The Guadalupe in Yucatan

The cult of the Virgin of Guadalupe only arrived in Yucatan during the second half of the 18th century, and there are few Colonial-era paintings of this advocation surviving in the state. Two Guadalupan canvases of fine quality are housed in Merida Cathedral and in the Conciliar Seminary of Our Lady of the Rosary and St. Ildefonso, a training college for priests located on 18th Street and 17th in the beautiful Itzimná area of Merida. 

Both paintings are signed by the acclaimed artist Miguel Cabrera, and together with the four oils in the main reredos of the church in Tecoh, they comprise the only works signed by this painter so far identified in Yucatan.

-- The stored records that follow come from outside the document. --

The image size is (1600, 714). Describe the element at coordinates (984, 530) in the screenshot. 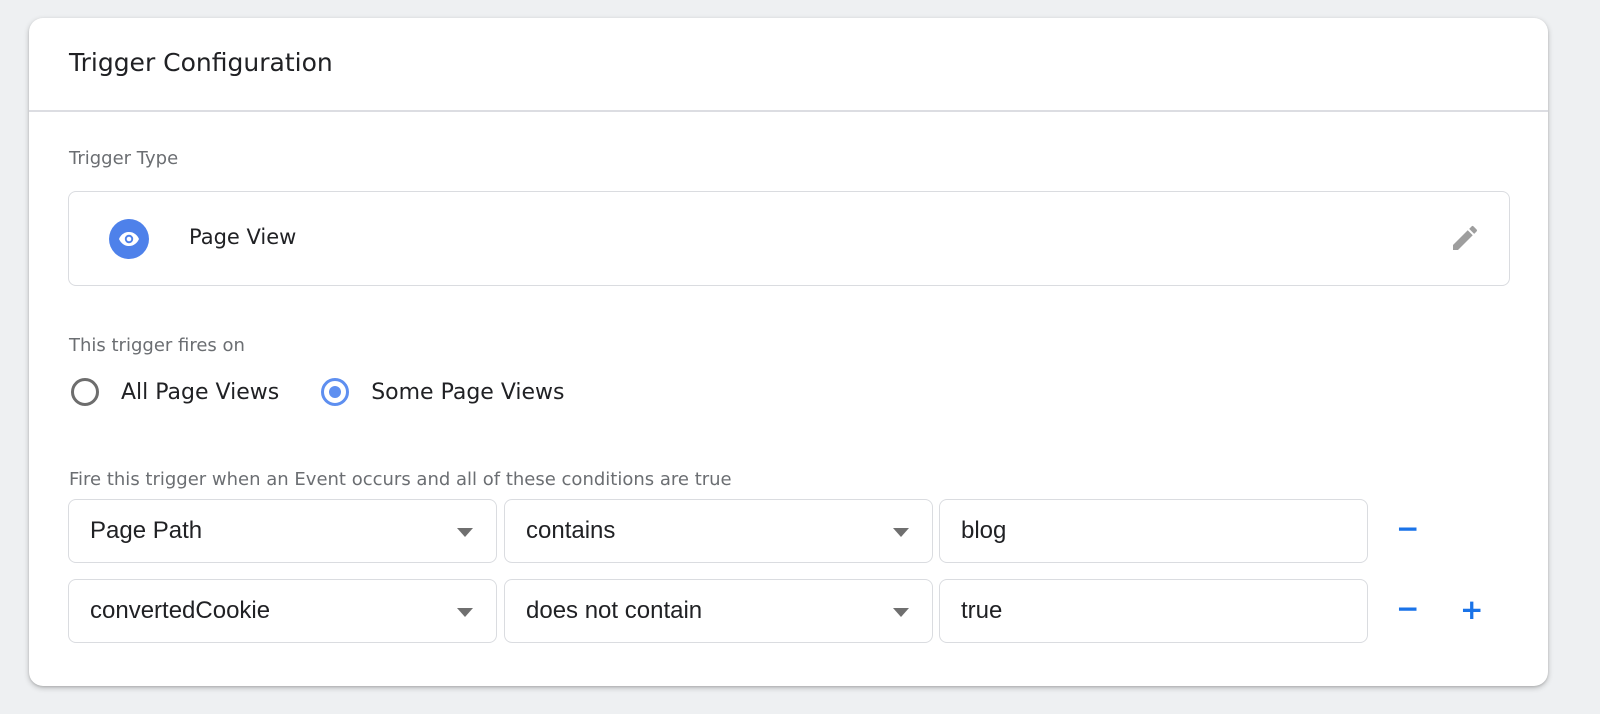

I see `value-text: blog` at that location.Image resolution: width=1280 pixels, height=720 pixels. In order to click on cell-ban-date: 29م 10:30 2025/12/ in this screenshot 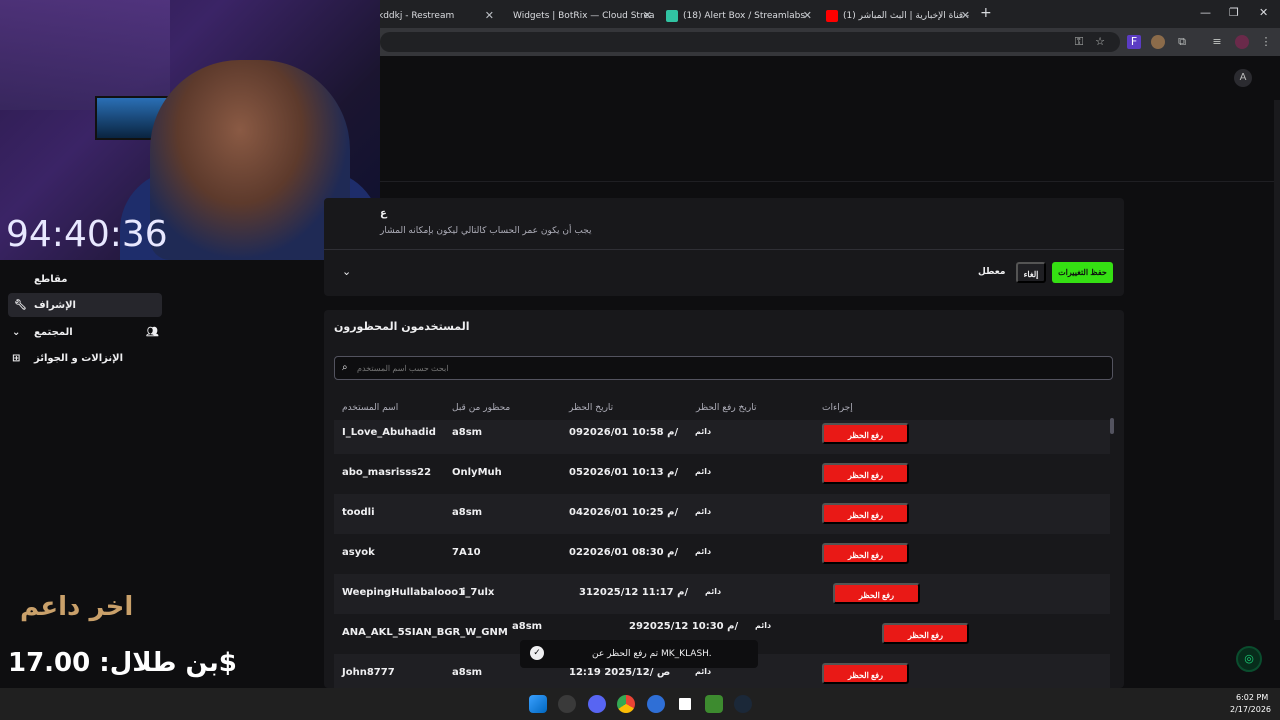, I will do `click(684, 626)`.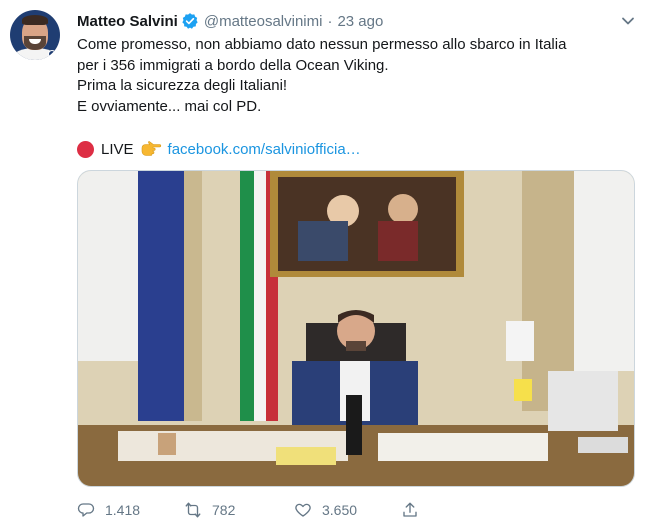  What do you see at coordinates (128, 22) in the screenshot?
I see `author-name: Matteo Salvini` at bounding box center [128, 22].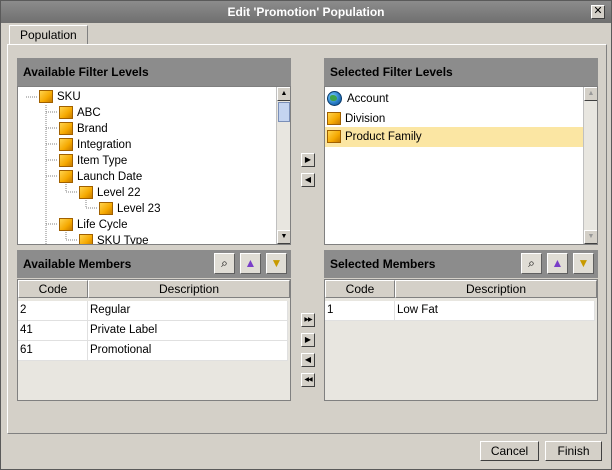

For many years, the Guadalupe in the Cathedral, dated 1762, presided over the Chapter House of the ancient church. Since restoration in 2023, it has been in the safekeeping of the Archdiocese. The picture is of medium size and depicts Mary full-length, with her traditional iconography, on a soft green background. 

Meanwhile, the Virgin of Guadalupe in the Conciliar Seminary hangs in the “Manuel Castro Ruiz” room, also called the “Baroque Room”, which is not usually open to the public. It is similar in size to the original image of the Guadalupe which is venerated in the Basilica at Tepeyac. The signature of the artist and the year it was painted can be seen at the bottom left. Pope John Paul II prayed in front of this painting during his stay at the Seminary in August 1993. 

In the interior of the parish church of Our Lady of Lourdes, located on 65th Street, between 36th and 38th in the center of Merida, a third painting of the Virgin of Guadalupe is displayed for public veneration. It was done in oils by the artist Pedro Cardeña Alpuche in the 1950s. 

This 20th-century Yucatecan artist was a restorer, sculptor and painter. For many years he dedicated himself to sacred art, creating works in various churches within the Archdiocese of Yucatan, including the Cathedral. In 1957 he painted the interior of the chapel, now gone, of the Servants of Mary, a congregation of nuns located at that time on 59th Street between 54th and 56th in the city’s Historic Downtown.

In the sacristies of the churches of St. Christopher and St. John the Baptist in Merida, there are other Guadalupan canvases, possibly from the late 18th or early 19th centuries, but they are more homegrown, and of lesser quality that those mentioned above.